= WORK TO BE COMPLETED =
Could you print every record below exactly as it appears?

--- START ---

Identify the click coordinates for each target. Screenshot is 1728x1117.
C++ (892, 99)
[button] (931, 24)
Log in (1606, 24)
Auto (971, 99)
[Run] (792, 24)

--- END ---

= TASK RESULT =
Identify the click coordinates for each target. Screenshot is 1728x1117.
C++ (892, 99)
[button] (931, 24)
Log in (1606, 24)
Auto (971, 99)
[Run] (792, 24)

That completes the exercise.